SET TASK:
Output the lines of these records as a JSON list of strings, one string per line, leaving out blank lines.
#### MATERIAL TO PROCESS
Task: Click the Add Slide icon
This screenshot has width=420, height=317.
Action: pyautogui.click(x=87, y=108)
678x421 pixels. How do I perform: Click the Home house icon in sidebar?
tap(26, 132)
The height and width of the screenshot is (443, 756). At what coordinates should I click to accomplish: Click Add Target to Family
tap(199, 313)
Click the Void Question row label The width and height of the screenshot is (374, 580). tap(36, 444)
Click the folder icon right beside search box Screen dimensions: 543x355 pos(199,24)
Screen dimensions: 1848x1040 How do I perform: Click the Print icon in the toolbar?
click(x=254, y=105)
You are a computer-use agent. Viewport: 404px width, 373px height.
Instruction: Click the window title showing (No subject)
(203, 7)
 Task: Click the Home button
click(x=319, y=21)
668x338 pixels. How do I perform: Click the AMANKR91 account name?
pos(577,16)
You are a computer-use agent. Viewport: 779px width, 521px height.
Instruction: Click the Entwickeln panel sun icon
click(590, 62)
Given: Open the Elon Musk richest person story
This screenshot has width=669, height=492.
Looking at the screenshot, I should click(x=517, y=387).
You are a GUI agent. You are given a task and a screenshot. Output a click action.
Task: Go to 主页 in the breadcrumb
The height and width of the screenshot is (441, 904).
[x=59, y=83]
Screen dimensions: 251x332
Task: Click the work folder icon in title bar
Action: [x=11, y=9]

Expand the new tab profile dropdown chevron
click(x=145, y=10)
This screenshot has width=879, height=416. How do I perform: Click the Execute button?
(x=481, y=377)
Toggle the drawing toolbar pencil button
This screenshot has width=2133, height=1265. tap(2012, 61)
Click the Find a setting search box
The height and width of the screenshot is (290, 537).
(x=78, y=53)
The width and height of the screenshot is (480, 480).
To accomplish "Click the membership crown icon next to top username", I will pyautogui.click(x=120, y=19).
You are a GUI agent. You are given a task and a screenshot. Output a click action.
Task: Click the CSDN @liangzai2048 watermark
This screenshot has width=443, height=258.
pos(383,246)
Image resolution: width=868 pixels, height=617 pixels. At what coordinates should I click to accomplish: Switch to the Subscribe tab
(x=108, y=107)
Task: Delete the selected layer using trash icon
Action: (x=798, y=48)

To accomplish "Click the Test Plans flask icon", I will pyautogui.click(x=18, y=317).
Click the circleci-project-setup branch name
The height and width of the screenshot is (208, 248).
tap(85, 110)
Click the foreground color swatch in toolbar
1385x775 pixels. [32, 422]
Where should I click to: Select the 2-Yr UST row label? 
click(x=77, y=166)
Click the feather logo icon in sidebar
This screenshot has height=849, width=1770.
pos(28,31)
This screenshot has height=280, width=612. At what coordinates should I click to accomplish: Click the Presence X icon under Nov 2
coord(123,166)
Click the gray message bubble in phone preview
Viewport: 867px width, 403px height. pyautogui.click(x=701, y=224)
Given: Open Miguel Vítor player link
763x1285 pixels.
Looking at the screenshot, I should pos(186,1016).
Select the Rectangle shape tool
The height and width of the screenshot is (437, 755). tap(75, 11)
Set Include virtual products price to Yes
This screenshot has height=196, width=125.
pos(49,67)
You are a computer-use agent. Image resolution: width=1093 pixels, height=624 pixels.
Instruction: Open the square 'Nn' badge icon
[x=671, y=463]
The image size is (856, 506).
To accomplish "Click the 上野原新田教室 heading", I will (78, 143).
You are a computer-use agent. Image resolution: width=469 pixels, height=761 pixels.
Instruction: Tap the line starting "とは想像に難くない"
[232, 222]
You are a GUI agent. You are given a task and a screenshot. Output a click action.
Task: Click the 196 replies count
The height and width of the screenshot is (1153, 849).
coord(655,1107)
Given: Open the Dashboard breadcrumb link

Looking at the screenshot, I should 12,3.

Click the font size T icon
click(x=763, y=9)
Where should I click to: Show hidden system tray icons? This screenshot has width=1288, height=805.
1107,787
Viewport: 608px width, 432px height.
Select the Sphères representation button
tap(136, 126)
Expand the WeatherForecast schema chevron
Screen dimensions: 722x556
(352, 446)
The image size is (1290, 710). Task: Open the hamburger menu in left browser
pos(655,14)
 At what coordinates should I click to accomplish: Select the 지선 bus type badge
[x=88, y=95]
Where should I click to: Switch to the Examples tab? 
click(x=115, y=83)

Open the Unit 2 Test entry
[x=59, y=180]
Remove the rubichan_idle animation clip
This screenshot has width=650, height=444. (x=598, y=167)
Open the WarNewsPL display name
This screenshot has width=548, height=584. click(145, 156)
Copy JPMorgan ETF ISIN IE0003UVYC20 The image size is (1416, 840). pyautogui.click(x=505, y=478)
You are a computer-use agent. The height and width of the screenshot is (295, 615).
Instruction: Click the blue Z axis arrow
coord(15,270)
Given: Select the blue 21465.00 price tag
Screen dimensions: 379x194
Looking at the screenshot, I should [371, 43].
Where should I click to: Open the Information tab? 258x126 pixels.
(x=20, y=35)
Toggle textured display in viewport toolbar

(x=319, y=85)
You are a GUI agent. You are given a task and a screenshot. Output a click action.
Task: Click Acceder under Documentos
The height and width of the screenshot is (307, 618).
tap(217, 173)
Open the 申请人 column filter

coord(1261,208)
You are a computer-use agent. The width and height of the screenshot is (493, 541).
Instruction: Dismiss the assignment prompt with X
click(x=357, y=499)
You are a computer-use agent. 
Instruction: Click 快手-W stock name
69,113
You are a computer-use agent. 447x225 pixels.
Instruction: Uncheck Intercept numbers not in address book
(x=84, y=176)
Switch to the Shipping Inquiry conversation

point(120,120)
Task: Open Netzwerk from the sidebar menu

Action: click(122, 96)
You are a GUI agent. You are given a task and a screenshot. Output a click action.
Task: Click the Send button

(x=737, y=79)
########
SOLUTION TO THIS EXERCISE:
[
  "Task: Click the Add Slide icon",
  "This screenshot has width=420, height=317.",
  "Action: pyautogui.click(x=87, y=108)",
  "678x421 pixels. How do I perform: Click the Home house icon in sidebar?",
  "tap(26, 132)",
  "The height and width of the screenshot is (443, 756). At what coordinates should I click to accomplish: Click Add Target to Family",
  "tap(199, 313)",
  "Click the Void Question row label The width and height of the screenshot is (374, 580). tap(36, 444)",
  "Click the folder icon right beside search box Screen dimensions: 543x355 pos(199,24)",
  "Screen dimensions: 1848x1040 How do I perform: Click the Print icon in the toolbar?",
  "click(x=254, y=105)",
  "You are a computer-use agent. Viewport: 404px width, 373px height.",
  "Instruction: Click the window title showing (No subject)",
  "(203, 7)",
  " Task: Click the Home button",
  "click(x=319, y=21)",
  "668x338 pixels. How do I perform: Click the AMANKR91 account name?",
  "pos(577,16)",
  "You are a computer-use agent. Viewport: 779px width, 521px height.",
  "Instruction: Click the Entwickeln panel sun icon",
  "click(590, 62)",
  "Given: Open the Elon Musk richest person story",
  "This screenshot has width=669, height=492.",
  "Looking at the screenshot, I should click(x=517, y=387).",
  "You are a GUI agent. You are given a task and a screenshot. Output a click action.",
  "Task: Go to 主页 in the breadcrumb",
  "The height and width of the screenshot is (441, 904).",
  "[x=59, y=83]",
  "Screen dimensions: 251x332",
  "Task: Click the work folder icon in title bar",
  "Action: [x=11, y=9]",
  "Expand the new tab profile dropdown chevron",
  "click(x=145, y=10)",
  "This screenshot has width=879, height=416. How do I perform: Click the Execute button?",
  "(x=481, y=377)",
  "Toggle the drawing toolbar pencil button",
  "This screenshot has width=2133, height=1265. tap(2012, 61)",
  "Click the Find a setting search box",
  "The height and width of the screenshot is (290, 537).",
  "(x=78, y=53)",
  "The width and height of the screenshot is (480, 480).",
  "To accomplish \"Click the membership crown icon next to top username\", I will pyautogui.click(x=120, y=19).",
  "You are a GUI agent. You are given a task and a screenshot. Output a click action.",
  "Task: Click the CSDN @liangzai2048 watermark",
  "This screenshot has width=443, height=258.",
  "pos(383,246)",
  "Image resolution: width=868 pixels, height=617 pixels. At what coordinates should I click to accomplish: Switch to the Subscribe tab",
  "(x=108, y=107)",
  "Task: Delete the selected layer using trash icon",
  "Action: (x=798, y=48)",
  "To accomplish \"Click the Test Plans flask icon\", I will pyautogui.click(x=18, y=317).",
  "Click the circleci-project-setup branch name",
  "The height and width of the screenshot is (208, 248).",
  "tap(85, 110)",
  "Click the foreground color swatch in toolbar",
  "1385x775 pixels. [32, 422]",
  "Where should I click to: Select the 2-Yr UST row label? ",
  "click(x=77, y=166)",
  "Click the feather logo icon in sidebar",
  "This screenshot has height=849, width=1770.",
  "pos(28,31)",
  "This screenshot has height=280, width=612. At what coordinates should I click to accomplish: Click the Presence X icon under Nov 2",
  "coord(123,166)",
  "Click the gray message bubble in phone preview",
  "Viewport: 867px width, 403px height. pyautogui.click(x=701, y=224)",
  "Given: Open Miguel Vítor player link",
  "763x1285 pixels.",
  "Looking at the screenshot, I should pos(186,1016).",
  "Select the Rectangle shape tool",
  "The height and width of the screenshot is (437, 755). tap(75, 11)",
  "Set Include virtual products price to Yes",
  "This screenshot has height=196, width=125.",
  "pos(49,67)",
  "You are a computer-use agent. Image resolution: width=1093 pixels, height=624 pixels.",
  "Instruction: Open the square 'Nn' badge icon",
  "[x=671, y=463]",
  "The image size is (856, 506).",
  "To accomplish \"Click the 上野原新田教室 heading\", I will (78, 143).",
  "You are a computer-use agent. Image resolution: width=469 pixels, height=761 pixels.",
  "Instruction: Tap the line starting \"とは想像に難くない\"",
  "[232, 222]",
  "You are a GUI agent. You are given a task and a screenshot. Output a click action.",
  "Task: Click the 196 replies count",
  "The height and width of the screenshot is (1153, 849).",
  "coord(655,1107)",
  "Given: Open the Dashboard breadcrumb link",
  "Looking at the screenshot, I should 12,3.",
  "Click the font size T icon",
  "click(x=763, y=9)",
  "Where should I click to: Show hidden system tray icons? This screenshot has width=1288, height=805.",
  "1107,787",
  "Viewport: 608px width, 432px height.",
  "Select the Sphères representation button",
  "tap(136, 126)",
  "Expand the WeatherForecast schema chevron",
  "Screen dimensions: 722x556",
  "(352, 446)",
  "The image size is (1290, 710). Task: Open the hamburger menu in left browser",
  "pos(655,14)",
  " At what coordinates should I click to accomplish: Select the 지선 bus type badge",
  "[x=88, y=95]",
  "Where should I click to: Switch to the Examples tab? ",
  "click(x=115, y=83)",
  "Open the Unit 2 Test entry",
  "[x=59, y=180]",
  "Remove the rubichan_idle animation clip",
  "This screenshot has width=650, height=444. (x=598, y=167)",
  "Open the WarNewsPL display name",
  "This screenshot has width=548, height=584. click(145, 156)",
  "Copy JPMorgan ETF ISIN IE0003UVYC20 The image size is (1416, 840). pyautogui.click(x=505, y=478)",
  "You are a computer-use agent. The height and width of the screenshot is (295, 615).",
  "Instruction: Click the blue Z axis arrow",
  "coord(15,270)",
  "Given: Select the blue 21465.00 price tag",
  "Screen dimensions: 379x194",
  "Looking at the screenshot, I should [371, 43].",
  "Where should I click to: Open the Information tab? 258x126 pixels.",
  "(x=20, y=35)",
  "Toggle textured display in viewport toolbar",
  "(x=319, y=85)",
  "You are a GUI agent. You are given a task and a screenshot. Output a click action.",
  "Task: Click Acceder under Documentos",
  "The height and width of the screenshot is (307, 618).",
  "tap(217, 173)",
  "Open the 申请人 column filter",
  "coord(1261,208)",
  "You are a computer-use agent. The width and height of the screenshot is (493, 541).",
  "Instruction: Dismiss the assignment prompt with X",
  "click(x=357, y=499)",
  "You are a computer-use agent. ",
  "Instruction: Click 快手-W stock name",
  "69,113",
  "You are a computer-use agent. 447x225 pixels.",
  "Instruction: Uncheck Intercept numbers not in address book",
  "(x=84, y=176)",
  "Switch to the Shipping Inquiry conversation",
  "point(120,120)",
  "Task: Open Netzwerk from the sidebar menu",
  "Action: click(122, 96)",
  "You are a GUI agent. You are given a task and a screenshot. Output a click action.",
  "Task: Click the Send button",
  "(x=737, y=79)"
]